What to do:
**a)** In the Christmas memoir below, why did the family buy and decorate a tree each year when the writer was a kid?
**b)** Write the next part of the Christmas memoir below, picking up right after its final sentence.

Source passage:
◆ ◆ ◆ ◆ ◆ ◆ ◆

This is from Christmas Day of 2009. Nothing has changed since then except that my mother is no longer around. We didn't do much Christmas celebrating the last few years…just took her out for dinner somewhere. Her last Christmas was spent in the hospital so it was even less of a special day. One good thing about minimizing Christmas in our lives was that it wasn't as sad a day for her to have to spend it in a hospital room.
When I first posted this, some people thought it was sad. Most though seemed to think it was a great way to view the holiday. That's how I always viewed it…
Christmas was never that big deal in our house, at least not after I hit age 10 or so. This was not because we were mostly Jewish. We observed every holiday we could find. If we'd known what it was, we would have celebrated Kwanzaa…but like all our holidays, with great restraint. We just never made that much fuss about any day.
My Uncle Aaron had been in the business of manufacturing store window displays and he gave us crates of leftover Christmas ornaments. So each year when I was a kid, we bought and decorated a tree, in part because we had twenty cases of decorations in the garage and it seemed like a shame to not put some of them to use. Eventually though, it began to feel more like an annual obligation than a pleasure…so we gave all the balls and snowflakes and garlands to a local charity and I'm sure the holiday baubles thereafter yielded more joy for more people than they'd ever given us. By the time I hit my teen years, we'd managed to whittle Christmas down to a family dinner and a brief exchange of presents.
I had friends who somehow managed to devote most of every December to Christmas…and often, it required a running start commencing shortly after Halloween. For them, the yuletide seemed to come with great excitement but also with all manner of stress factors relating to buying gifts, decorating homes, throwing parties and consorting with relatives who fell into the category of "People You'd Avoid At All Costs If They Weren't Family." So all the merriment was accompanied by a lot of angst and expense. A classmate once told me his father had found it necessary to arrange a bank loan that year just so he could afford a proper Christmas. That didn't sound like a holly jolly time to me.

◆ ◆ ◆ ◆ ◆ ◆ ◆

Recorded information:
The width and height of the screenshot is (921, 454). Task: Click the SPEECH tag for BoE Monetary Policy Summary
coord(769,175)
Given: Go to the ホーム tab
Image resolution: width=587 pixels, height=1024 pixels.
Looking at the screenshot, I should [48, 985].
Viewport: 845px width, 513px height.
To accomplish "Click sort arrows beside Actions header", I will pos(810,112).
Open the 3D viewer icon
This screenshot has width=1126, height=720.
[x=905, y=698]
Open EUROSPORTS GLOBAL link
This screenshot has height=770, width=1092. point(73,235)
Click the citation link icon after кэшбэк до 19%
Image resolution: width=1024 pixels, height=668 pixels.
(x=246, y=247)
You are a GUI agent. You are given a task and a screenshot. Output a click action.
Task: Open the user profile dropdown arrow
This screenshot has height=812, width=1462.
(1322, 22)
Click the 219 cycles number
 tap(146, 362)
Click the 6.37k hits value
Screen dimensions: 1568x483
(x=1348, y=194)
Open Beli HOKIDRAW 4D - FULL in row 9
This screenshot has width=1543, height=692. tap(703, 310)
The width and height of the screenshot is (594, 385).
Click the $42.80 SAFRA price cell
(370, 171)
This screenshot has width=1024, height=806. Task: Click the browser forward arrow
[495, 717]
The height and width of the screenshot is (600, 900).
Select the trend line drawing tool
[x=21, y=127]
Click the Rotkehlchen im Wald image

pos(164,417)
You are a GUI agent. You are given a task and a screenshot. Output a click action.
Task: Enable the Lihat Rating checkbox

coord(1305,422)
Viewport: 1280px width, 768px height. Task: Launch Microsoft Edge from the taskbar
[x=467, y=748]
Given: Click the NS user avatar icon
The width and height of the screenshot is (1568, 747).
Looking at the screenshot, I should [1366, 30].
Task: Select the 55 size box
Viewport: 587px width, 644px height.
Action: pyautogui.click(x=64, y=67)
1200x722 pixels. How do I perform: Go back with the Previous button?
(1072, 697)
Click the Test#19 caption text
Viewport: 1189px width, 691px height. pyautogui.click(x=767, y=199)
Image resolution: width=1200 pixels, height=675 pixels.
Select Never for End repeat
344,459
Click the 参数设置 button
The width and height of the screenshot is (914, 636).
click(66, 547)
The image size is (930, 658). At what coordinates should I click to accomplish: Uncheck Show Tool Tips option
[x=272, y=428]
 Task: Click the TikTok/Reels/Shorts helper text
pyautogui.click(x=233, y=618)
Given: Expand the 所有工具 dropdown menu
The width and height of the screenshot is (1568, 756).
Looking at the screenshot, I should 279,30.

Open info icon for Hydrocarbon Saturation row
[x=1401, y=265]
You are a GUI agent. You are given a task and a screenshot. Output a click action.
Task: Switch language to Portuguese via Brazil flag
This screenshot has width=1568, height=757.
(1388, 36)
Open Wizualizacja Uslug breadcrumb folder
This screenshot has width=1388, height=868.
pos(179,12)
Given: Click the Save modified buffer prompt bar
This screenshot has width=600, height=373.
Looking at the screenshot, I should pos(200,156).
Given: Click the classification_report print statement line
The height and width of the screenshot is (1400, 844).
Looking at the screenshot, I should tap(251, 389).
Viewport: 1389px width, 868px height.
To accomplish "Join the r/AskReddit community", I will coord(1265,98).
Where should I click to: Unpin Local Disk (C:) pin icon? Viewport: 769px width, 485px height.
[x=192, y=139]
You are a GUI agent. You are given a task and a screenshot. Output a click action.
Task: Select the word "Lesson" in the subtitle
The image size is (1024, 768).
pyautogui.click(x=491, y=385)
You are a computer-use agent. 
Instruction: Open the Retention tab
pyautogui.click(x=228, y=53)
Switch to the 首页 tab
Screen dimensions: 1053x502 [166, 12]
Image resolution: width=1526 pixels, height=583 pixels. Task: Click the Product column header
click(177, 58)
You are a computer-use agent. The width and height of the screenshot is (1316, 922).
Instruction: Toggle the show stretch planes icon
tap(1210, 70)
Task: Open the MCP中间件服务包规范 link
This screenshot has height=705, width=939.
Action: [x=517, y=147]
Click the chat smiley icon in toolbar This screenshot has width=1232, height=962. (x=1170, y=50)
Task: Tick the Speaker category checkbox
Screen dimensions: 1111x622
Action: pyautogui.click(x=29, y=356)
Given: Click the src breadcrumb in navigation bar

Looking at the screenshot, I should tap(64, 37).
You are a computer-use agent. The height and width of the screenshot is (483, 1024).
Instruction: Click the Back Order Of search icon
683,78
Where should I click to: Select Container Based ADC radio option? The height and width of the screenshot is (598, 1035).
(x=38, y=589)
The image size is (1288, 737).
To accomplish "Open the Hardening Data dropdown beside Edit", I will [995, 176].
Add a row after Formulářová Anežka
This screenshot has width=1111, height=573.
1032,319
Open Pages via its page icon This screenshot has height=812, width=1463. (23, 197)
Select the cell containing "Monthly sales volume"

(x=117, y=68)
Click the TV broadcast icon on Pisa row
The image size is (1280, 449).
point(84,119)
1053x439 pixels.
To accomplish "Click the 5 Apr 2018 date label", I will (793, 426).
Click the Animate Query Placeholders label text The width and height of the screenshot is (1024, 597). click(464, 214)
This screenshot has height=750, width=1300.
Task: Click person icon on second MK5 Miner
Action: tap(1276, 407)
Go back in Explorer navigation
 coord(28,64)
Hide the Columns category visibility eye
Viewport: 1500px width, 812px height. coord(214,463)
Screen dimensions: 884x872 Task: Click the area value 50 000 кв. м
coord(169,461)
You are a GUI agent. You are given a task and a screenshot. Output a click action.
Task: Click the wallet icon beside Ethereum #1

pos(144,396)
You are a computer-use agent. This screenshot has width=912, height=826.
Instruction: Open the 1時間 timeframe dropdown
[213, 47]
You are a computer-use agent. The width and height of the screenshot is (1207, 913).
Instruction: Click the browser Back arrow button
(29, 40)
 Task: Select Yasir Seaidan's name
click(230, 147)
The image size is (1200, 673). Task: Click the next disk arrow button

◆ ◆ ◆ ◆ ◆ ◆ ◆

Answers to the exercises:
**a)** They did it partly because Uncle Aaron, who made store window displays, had given them crates of leftover Christmas ornaments. With twenty cases of decorations in the garage, it seemed like a shame not to use some of them.

**b)**
We had none of that. No one felt pressure. No one went into debt. Everyone would somehow convey a few suggestions as to what they might like as a gift, and always an affordable one. That meant no one had to agonize too much to decide what to buy…and no one wasted their money on something the recipient didn't want or would never use or wear.
It all worked well but for a long time, I saw the huge productions that others made of Christmas and felt like I was missing out on something. Christmas was a special day but it wasn't as special to us as it seemed to be to others. I was well into my twenties when I figured out what was going on there. I was then going with a lady who dragged me into her family Christmas arrangements that year. Hours…days…whole weeks were spent planning the parties, the dinners, the gatherings. She spent cash she didn't have to buy gifts and purchase a new party-going outfit for herself…and the decorating took twice as long as Michelangelo spent painting the ceiling of the Sistine Chapel.
It seemed to me more like a chore than a celebration, and one night I asked her why she went to so much trouble. She said, "Christmas is important. When I was a kid, It was the one time of the year when we all got along…or came close to getting along."
There it was. She'd come from a large and dysfunctional family. Siblings were forever fighting. Parents drank and split up and got back together and screamed a lot and separated again. There was much yelling and occasional violence…
…but not as much at Christmas. Christmas was when they managed to put most of that aside. Christmas was when they generally managed to act the way they should have acted all year. That was why, when it came around, they made so much of it.
We never had to declare a holiday cease-fire in my family. We always got along. There was very little arguing between my parents or between them and me, and what little occurred never lasted long. I never had fights with brothers or sisters because I never had brothers or sisters. And my folks and I were known to give each other gifts for no special occasion and to occasionally get the whole (small) local family together for a big meal. So Christmas wasn't that much different from the way we lived all year.
A year or two ago, I told a friend all of the above and his reaction was on the order of, "Gee, too bad for you." Because in his household, Christmas was wondrous and festive and the source of most of his happy childhood memories. I never saw it that way. I have loads of happy childhood memories. They were just no more likely to occur around Christmas than at any other time…and I liked it that way. I mean, you can have Christmas once a year or you can have it 365 times a year. Peace on Earth, good will towards men doesn't have to stop later tonight.